She blinks. “Are you allergic to scents or cherries?”
“No, I just don’t want you wearing the cherry stuff.”
“Then, no. I’ll wear the perfume I want.”
I was already in the process o
f turning away from her to leave. Turning back, I find her with one hand on her hip the other on the counter. “I said no more cherry perfume.”
“It’s not cherry perfume, it’s a layer of scented soap with a body splash. I’ll wear what I want. You bought me as a housekeeper, not a toy to do with as you please. It isn’t even very strong. I don’t understand why you’re making a big deal out of it.”
“I don’t like the scent. I don’t want you wearing it. It’s that simple.”
“That is bullshit, I am barely here. I don’t spray the place in it or anything. Once again, I’m wearing it. Do you need me to buy you a little mask so you can make it through the three hours you spend at home?”

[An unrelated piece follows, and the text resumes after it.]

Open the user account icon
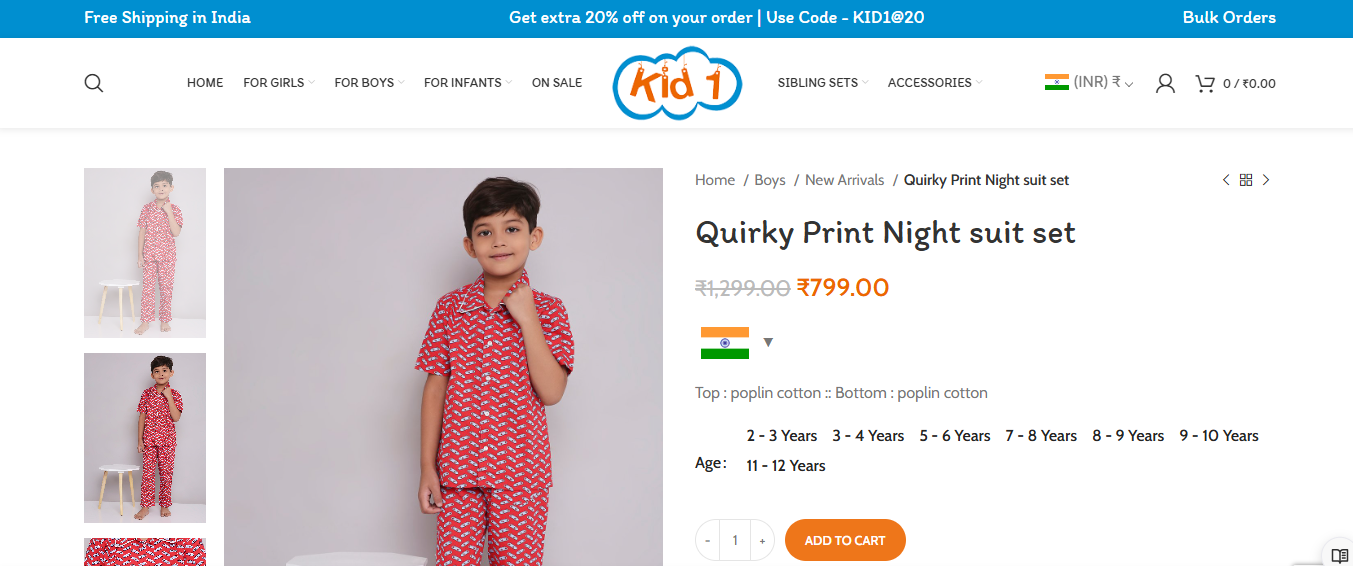The width and height of the screenshot is (1353, 566). 1165,83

“Or you could wear a real perfume. The kind that doesn’t come from the corner drugstore. Maybe it wouldn’t be so insufferable then. You want to smell like a little girl, it’s up to you.” I’m pissed as fuck, allowing the door to slam behind me. Great, knowing her contrary ass I’ll never stop smelling it.

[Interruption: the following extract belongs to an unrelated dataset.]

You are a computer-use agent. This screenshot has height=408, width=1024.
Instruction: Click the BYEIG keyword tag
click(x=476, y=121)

As my day goes by I can’t forget the damned scent, knowing I’ll have to live with it. The thought makes me reach for the phone, Diana has agreed to be my distraction for the night. She is a beautiful woman who ticks all my boxes, and she smells like a fucking field of flowers, always. For Diana, I’ve gone back twice. I had told myself there wouldn’t be a third. Today, I’m desperate.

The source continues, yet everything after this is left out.